Die AZKM hat die Wiener Gruppe Mahony (Stephan Kobatsch, Clemens Leuschner und Jenny Wolka) eingeladen anlässlich des Festivals FLURSTÜCKE 011 eine Performance zu entwickeln. Die für fünf Orte konzipierte Performance Wunder & Krise wird am 21. Juli dreimal stattfinden. Die beiden Ausgangspunkte außerhalb des Speichers sind das Hafenbecken, in dem ein Schiff ankert, und auf der anderen Seite der Halle das Brachland. Gleichzeitig werden auf dem Schiff wie auf dem Baugrund zwei Chorproben stattfinden. Auf dem Schiff wird das schwungvolle Wirtschaftswunderlied Es Geht Besser, Besser, Besser von Peter Alexander, Caterina Valente und Silvio Francesco geprobt. Auf dem noch unbebauten Grundstück übt der Chor das berühmteste Lied der anarchistischen Rockgruppe Ton Steine Scherben Keine Macht für Niemand. Die Ausstellungshalle selbst verbindet die beiden Orte, indem sie zur Beobachtungsplattform der Chorproben wird. Jeweils ein Balkon ist einem Chorübungsplatz zugewandt, so dass man im Gebäude von der einen zur anderen Plattform wechseln kann. Zeitgleich werden die Stimmen der Sänger*innen in das Treppenhaus der Ausstellungshalle übertragen, so dass sich ein spannendes melodiöses sowie disharmonisches akustisches Zusammenspiel ergibt.

Mahony konzipieren in der Ausstellungshalle einen akustischen Zusammenprall: Vermittelt durch den Inhalt und die Entstehungszeit des Liedguts (1956 und 1972) stehen sich politisch zwei unvereinbare Lager bzw.

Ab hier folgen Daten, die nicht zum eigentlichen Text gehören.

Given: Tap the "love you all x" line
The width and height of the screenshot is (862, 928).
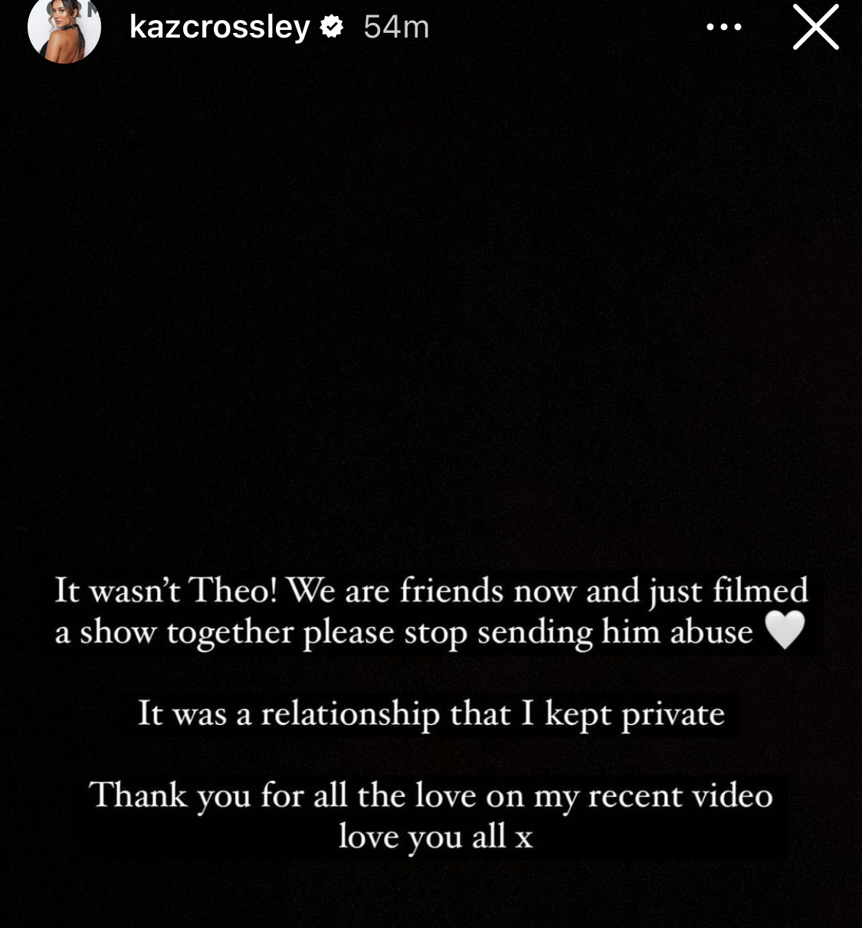Looking at the screenshot, I should click(x=435, y=836).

Haltungen von Generationen gegenüber, die entweder in einen Dialog treten oder ihre Vision von Veränderung störrisch, in Ignoranz gegenüber der Stimme der anderen, behaupten. Diese Inhalte verbinden sich mit der gegenwärtigen und teilweise widersprüchlichen Entwicklung im Bereich des urbanen Binnenhafens.

Die Münsteraner Chormitglieder üben mit Innbrunst Formeln unzeitgemäßer Parolen, die wiederum gar nicht so unzeitgemäß klingen, wenn man an den wirtschaftlichen Aufschwung nach der Krise 2009, die erneuten hohen Boni auf dem Finanzsektor, die Wutbürger*innen und Fukushima denkt. Auf poetische und leichte Weise berühren Mahony einen ähnlichen Diskurs ohne schwergewichtig und mahnend aufzutreten. Auch das amüsierte Wiedererkennen der bekannten Melodien, die geprobt werden, oder das Verstehen der Performancestruktur genügen als Anreiz, um sich über Wunder und Krisen ganz eigene Gedanken zu machen.

Im Fokus der Wiener Künstlergruppe Mahony steht auch die kulturelle Praxis des Reisens. In ihrem multimedialen Schaffen (Installationen, Skulpturen, Bildern, Collagen, Grafiken, Fotografien und Videos) manifestiert sich eine Auseinandersetzung mit historischen und gegenwärtigen Phänomenen, Techniken, Mythen und realen Problemen, die sich aus dem menschlichen Drang zur Entdeckung von Neuem und der Begegnung mit Fremdem ergeben. Ausgehend von überholten Fakten wird durch ein feines Netz von Assoziationen eine neue Sichtweise auf gegebene Zustände eröffnet. Die Verschiebung von Grenzen der Wahrnehmung und des Wissens sowie die Auflösung von Bedeutungshoheiten sind elementare Anliegen der Gruppe, die sich hinter den vordergründig oft von Witz und Leichtigkeit geprägten Projekten verbergen.

Kuratorinnen: Julia Wirxel und Dr. Gail Kirkpatrick

Das Festival FLURSTÜCKE 011 ist eine Zusammenarbeit vom Theaterhaus Pumpenhaus, Titanick, Filmwerkstatt und der AZKM.